The clinical relevance of the method developed in this article is explained as follows. Suppose the blood pressure of a person is not available or the person is at a remote location. Figure 1 shows an ANN that can be used to predict the SBP of a person based on a database used in this study. In this example, the person has to input some values related to age, gender, height, weight, stress, and exercise levels. The neural network will give a prediction of that person’s SBP. Assuming that the predicted value is larger than the hypertension alarm value, the user should be given a warning. For example, if the predicted value is 150 mmHg, which is more than the SBP of 142 mmHg for a person aged 52 years, the user should receive an alert.

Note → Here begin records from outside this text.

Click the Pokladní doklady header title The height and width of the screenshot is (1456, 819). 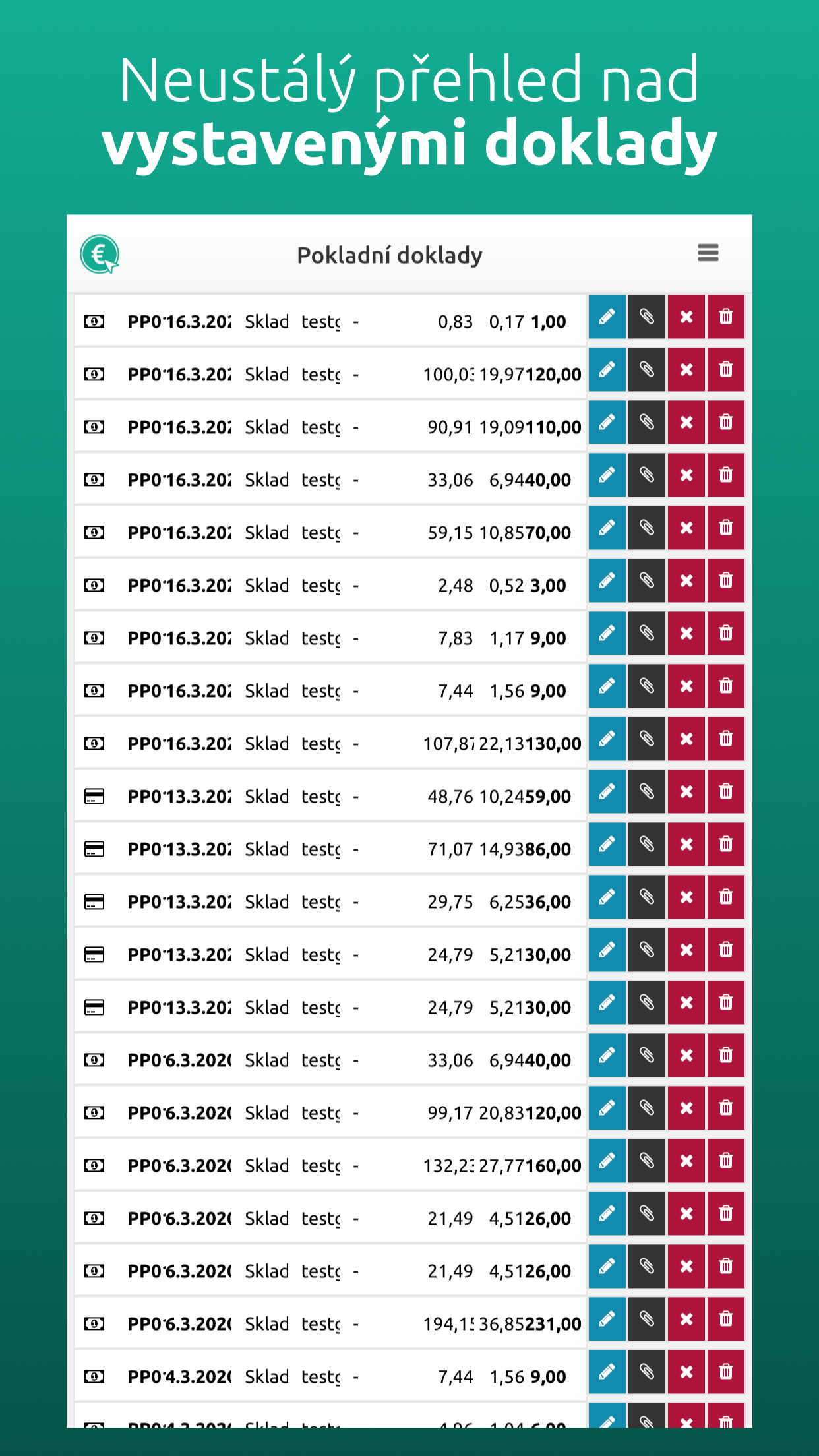click(x=389, y=255)
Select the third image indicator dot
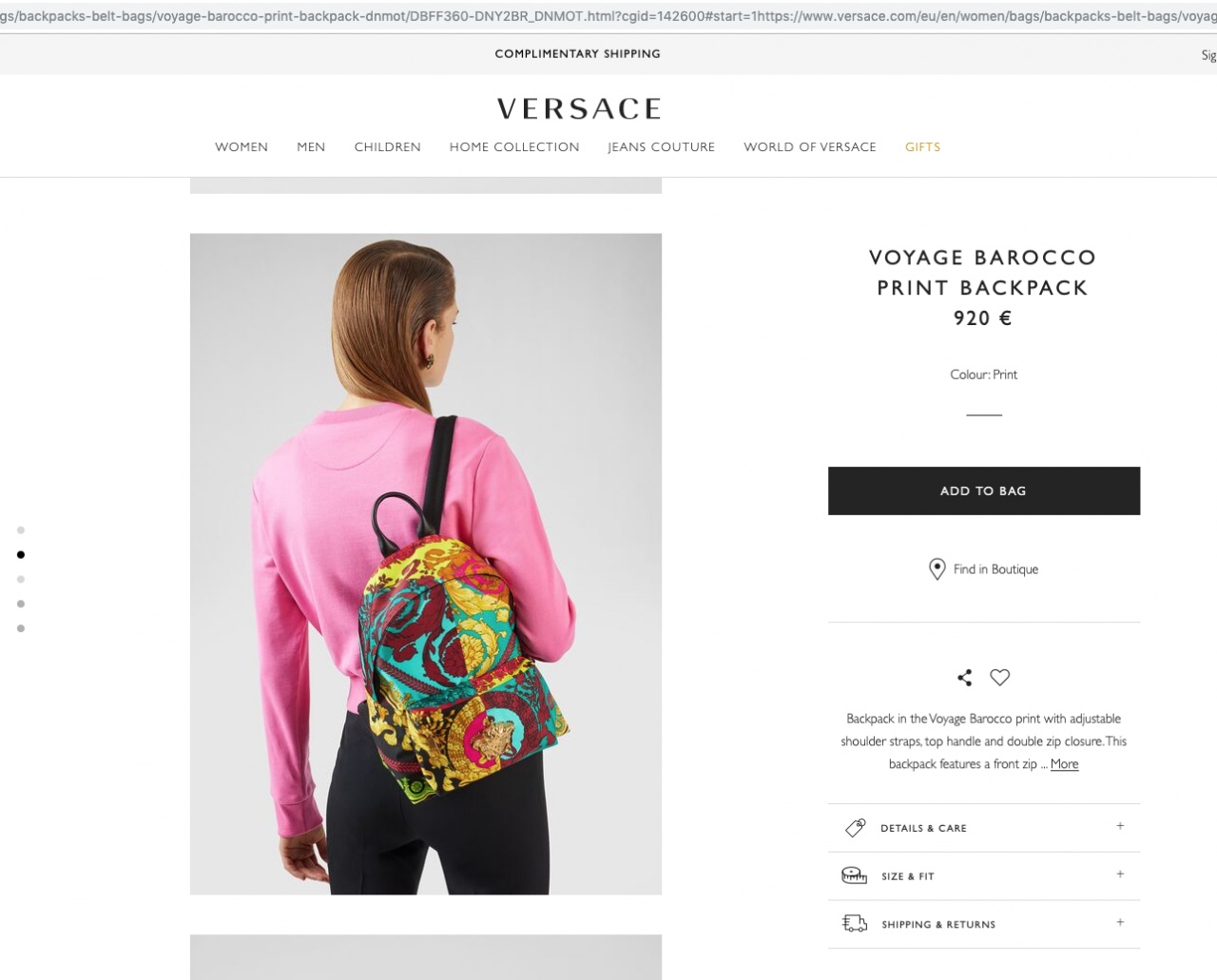 click(x=21, y=579)
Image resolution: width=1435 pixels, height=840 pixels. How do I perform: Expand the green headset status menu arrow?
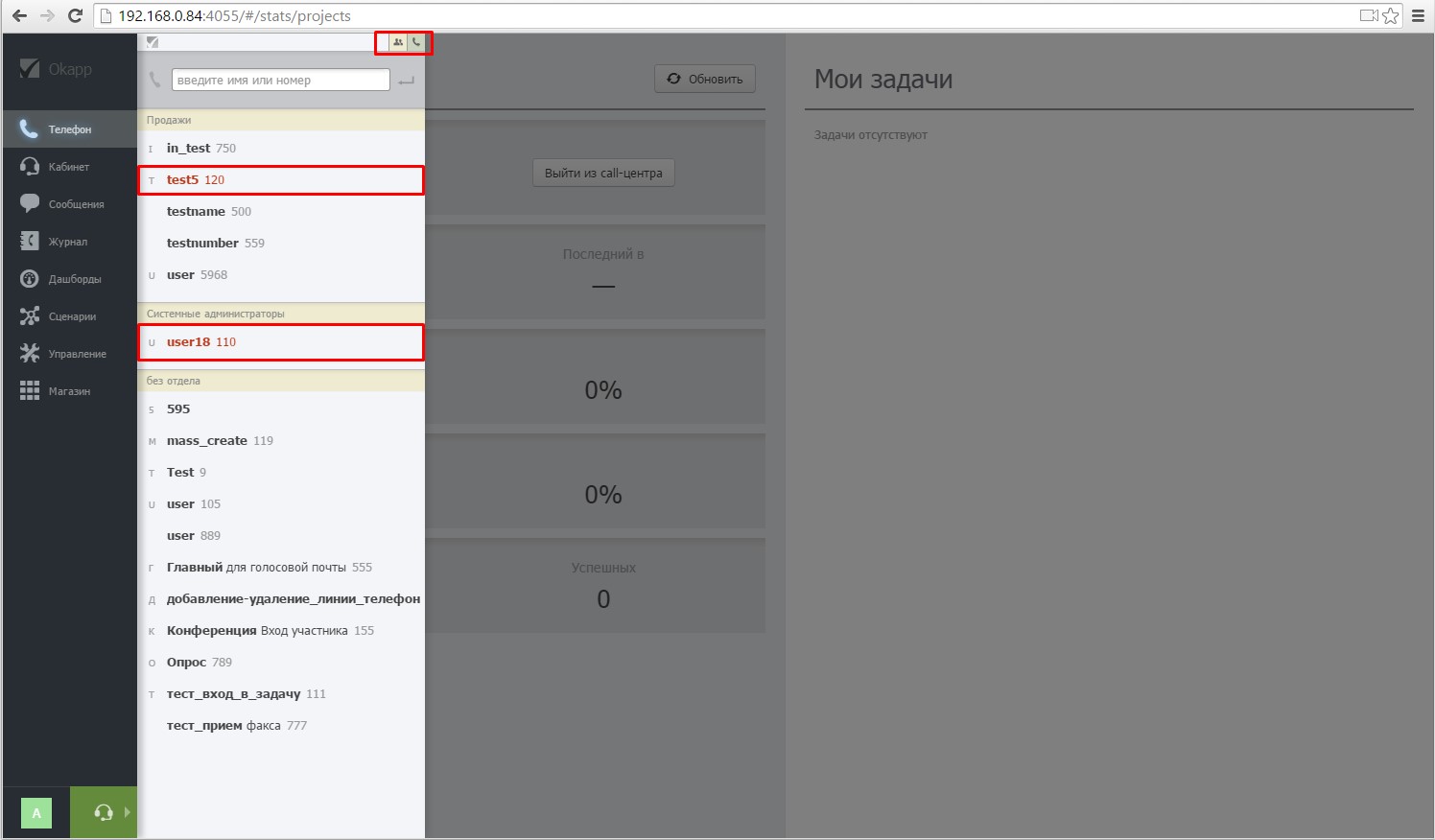tap(128, 812)
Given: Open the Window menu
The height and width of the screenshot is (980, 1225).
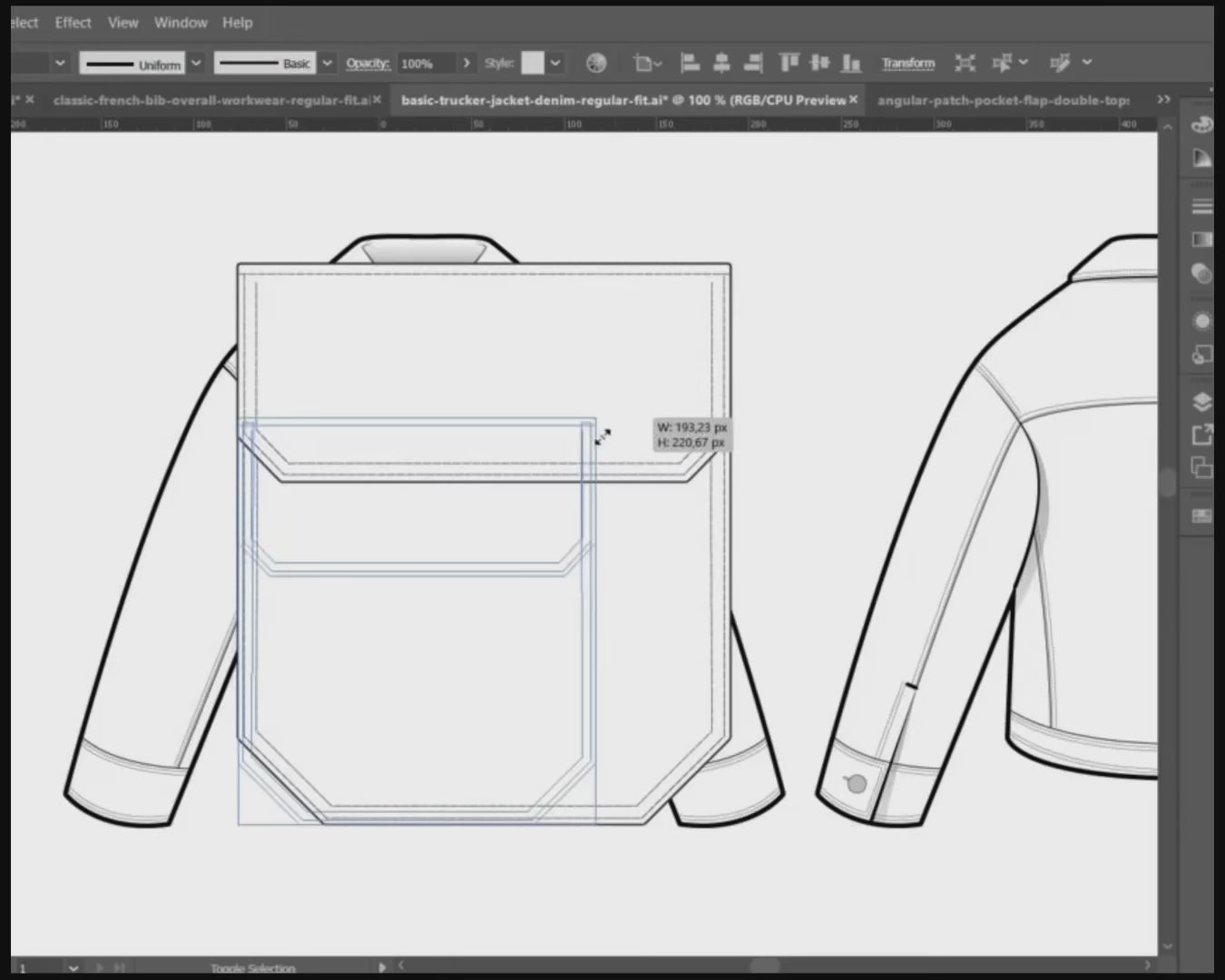Looking at the screenshot, I should tap(180, 22).
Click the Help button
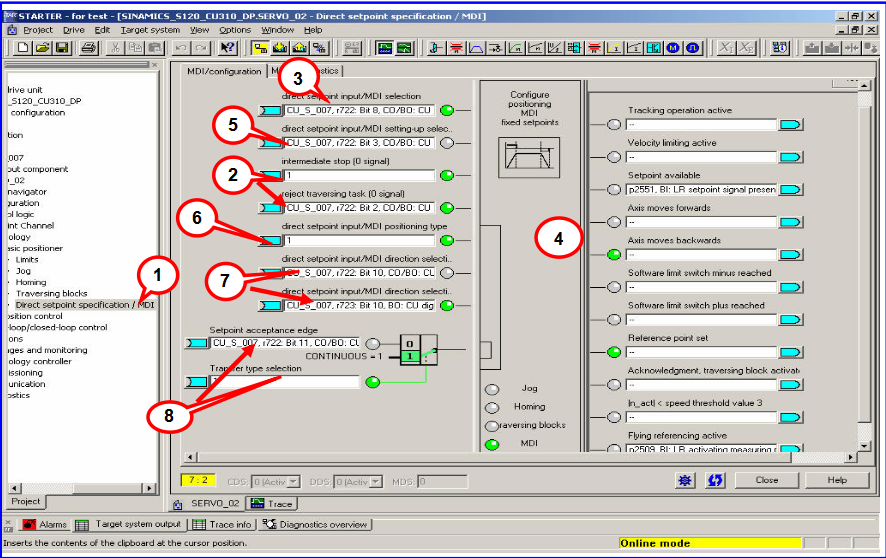The height and width of the screenshot is (558, 886). click(836, 480)
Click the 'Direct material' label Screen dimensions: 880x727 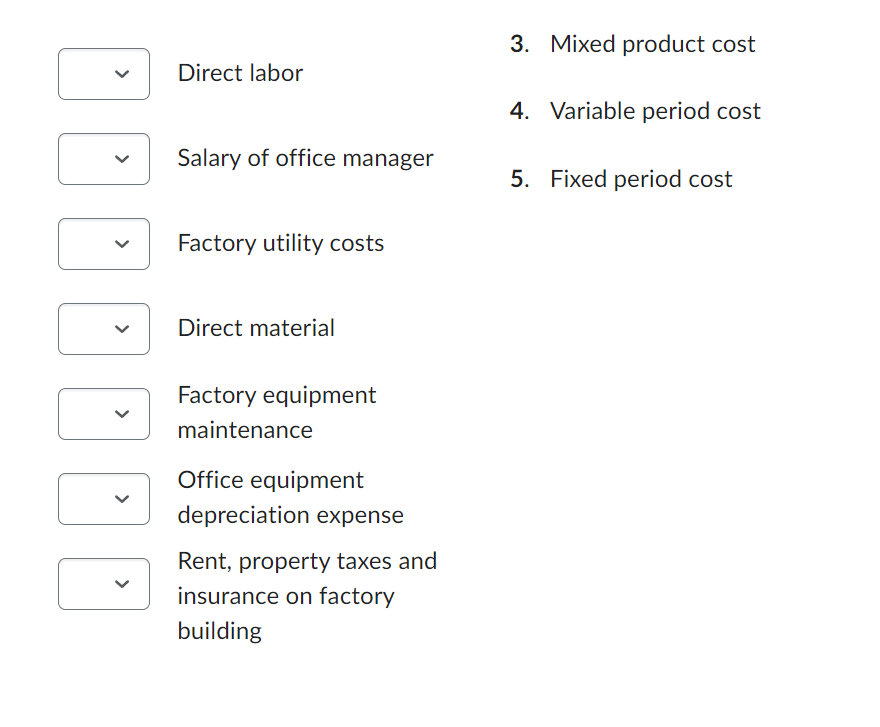pyautogui.click(x=256, y=328)
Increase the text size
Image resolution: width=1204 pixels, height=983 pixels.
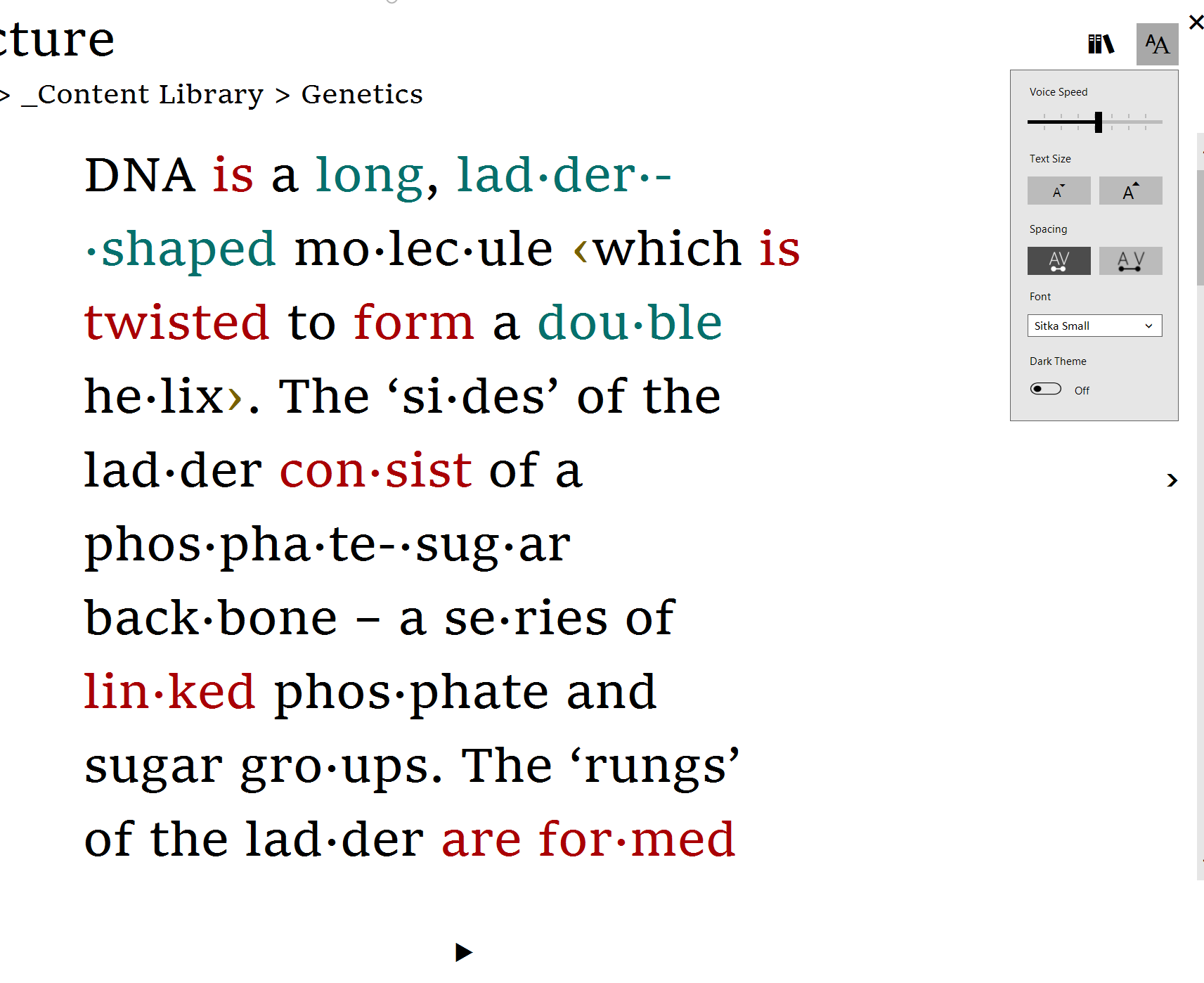coord(1130,191)

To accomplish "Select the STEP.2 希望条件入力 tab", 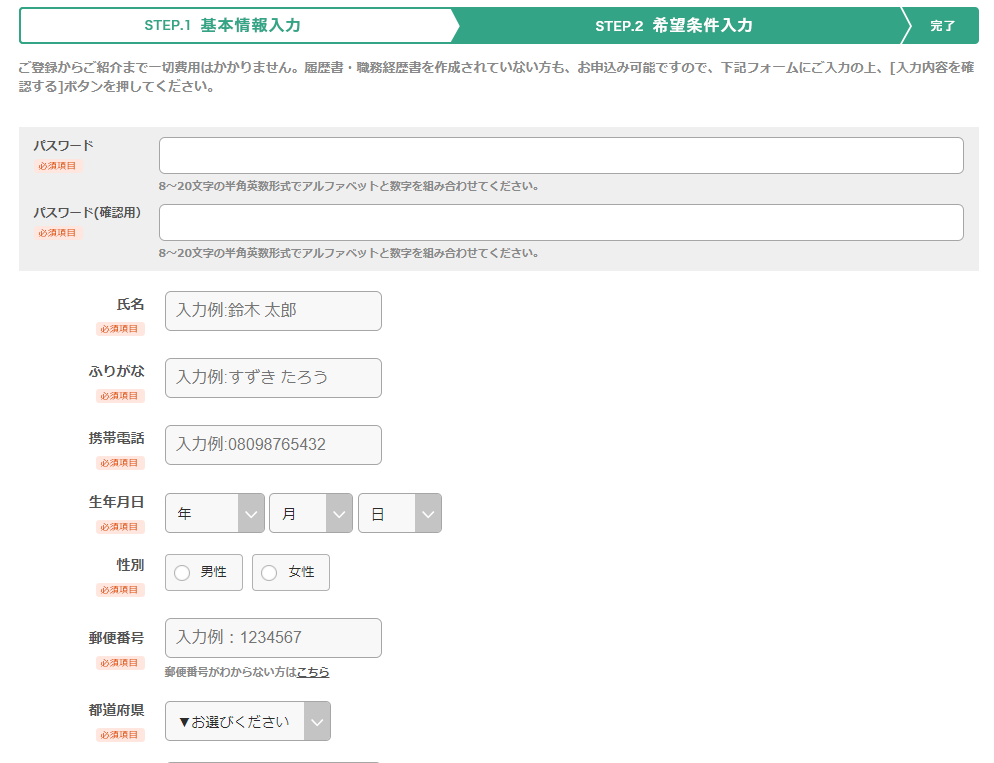I will 675,25.
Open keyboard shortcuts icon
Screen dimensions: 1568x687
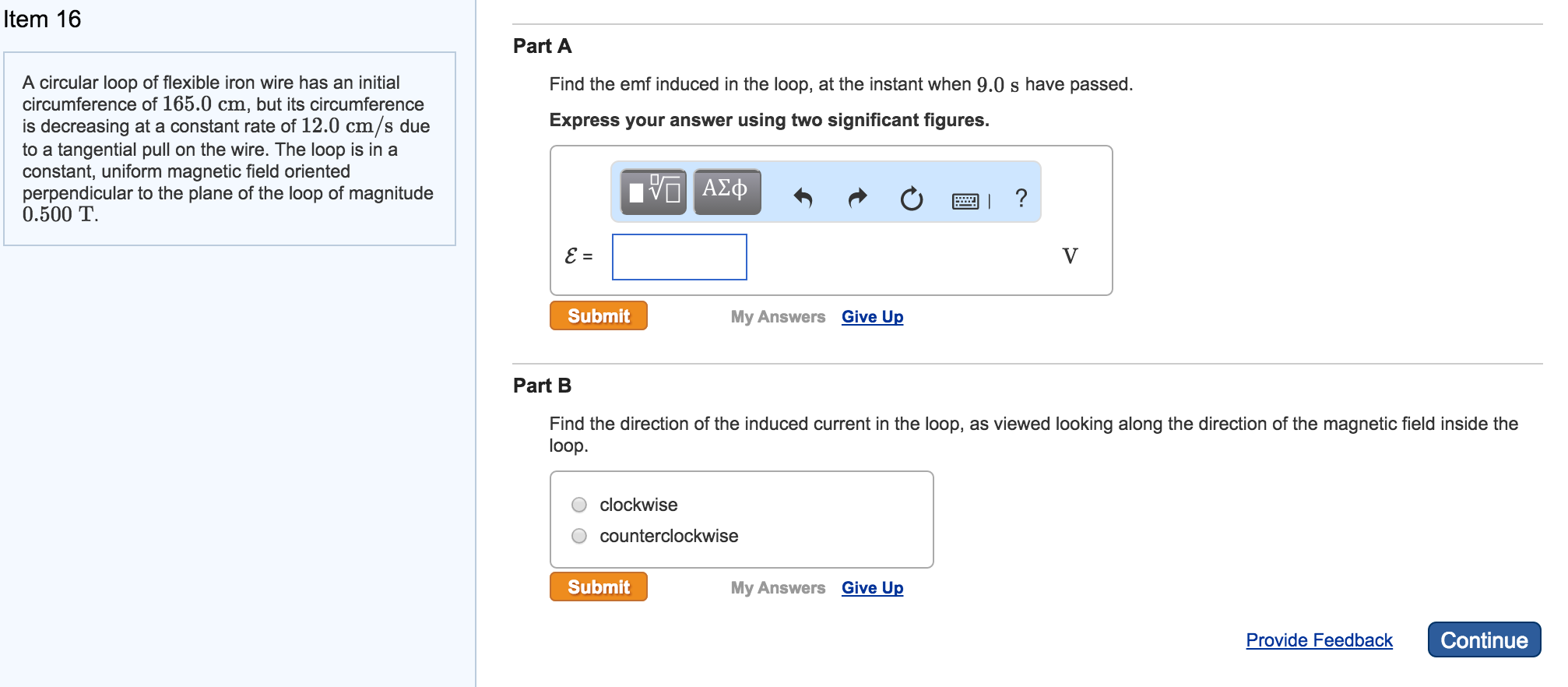[966, 202]
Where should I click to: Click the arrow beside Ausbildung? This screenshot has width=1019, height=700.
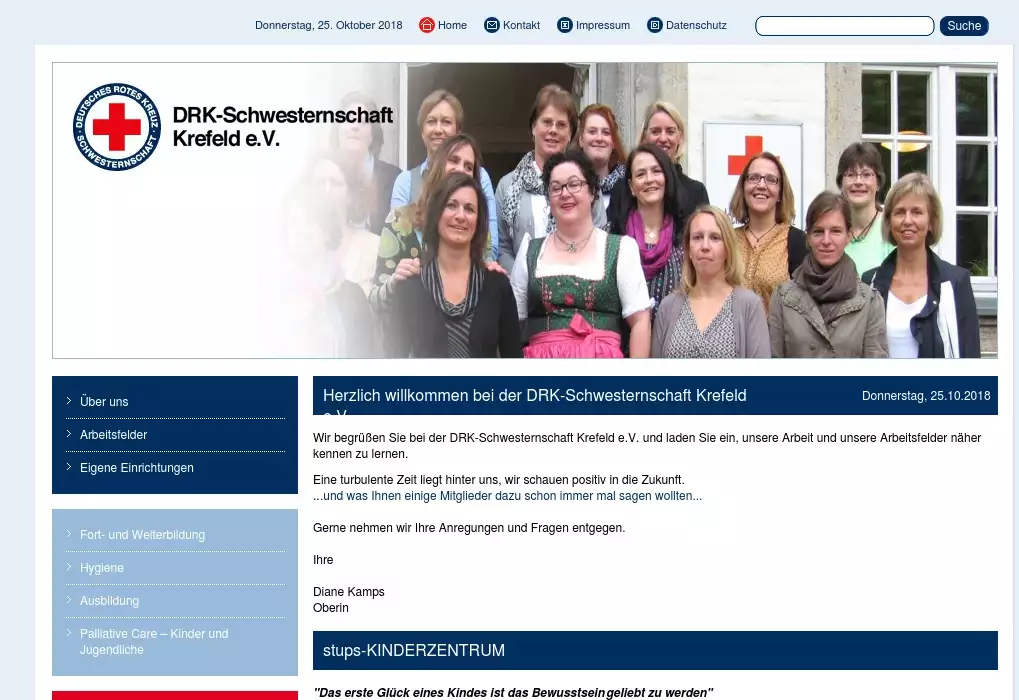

Predicting without measuring.
Another scenario on the usefulness of the blood pressure predictor is as follows. A person provides all of the relevant information for the neural-network-based blood pressure predictor, and his blood pressure measurement is also taken (Figure 2). Suppose that the measured value seems normal, but the predicted value is alarming. A recommendation would then be given to the person to double-check his blood pressure. For example, if the measured value was 138 mmHg for a person aged 52 years but the predictor gives a value of 150 mmHg, the relatively low value of his SBP measurement could be inaccurate. In such a situation, the person is advised to have further measurements of his blood pressure taken.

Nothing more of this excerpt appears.